Continuing on the front page (72) Inventor Hyunsook Cho Republic of Korea, Daejeon, Yusong, Io-eun-dong, Hanvit Apartment 131-1306 ) Inventor Kyung Ho South Korea, Seoul, Jongnok, Naesdon 167

Claims (2)

[Claims] In a data encryption method for subscriber limited reception applied to a digital satellite broadcasting system, an input message is provided with a first initial table given by a first initial table provided. After the message is stored, the message is divided into two equal parts on the left and right sides, and the stored right-hand block is read out, divided into four equal parts, and rearranged by the function of the byte transfer function. 4, 8, 12, 16, 20, 24,
The binary representation of the number of 1s at the 28-bit position is divided by 6, and the remaining bits are looked up in a non-linear look-up table.

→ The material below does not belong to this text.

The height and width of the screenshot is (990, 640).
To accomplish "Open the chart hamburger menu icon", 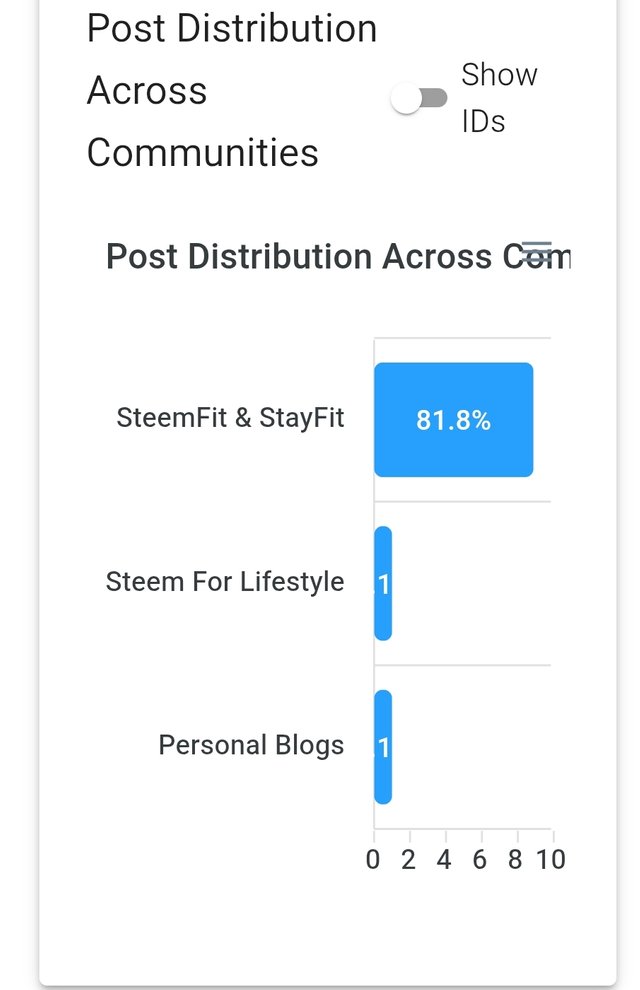I will 537,253.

After determining the value of the column of the table and the remaining bits as the value of the row of the look-up table, outputting the value of the look-up table corresponding to the determined row and column, 16 The first stage (100 to 100) to check if the round was repeated
8), If the 16th round is not repeated in the first stage (100 to 108), the block on the left side of the current round and the output value of the look-up table are XORed, and exclusive OR is performed. The value obtained by logical OR is applied to the position of the right block of the next round, and the previous right block applied to the lookup table of the current round is applied to the position of the left block of the next round. After the first stage
Read out the block on the right side of (100-108) and divide it into four equal parts.After repeating 16 rounds, perform the final prefix with the prefix table and output the encrypted message. Subscriber receiving data for digital broadcasting characterized by including a second step (109-112)
Data encryption method. 2. The input data of the first stage (100-108) is:
After prefixing it as a 64-bit unit, 32 bits at a time
2. The method according to claim 1, wherein the data is divided into equal parts.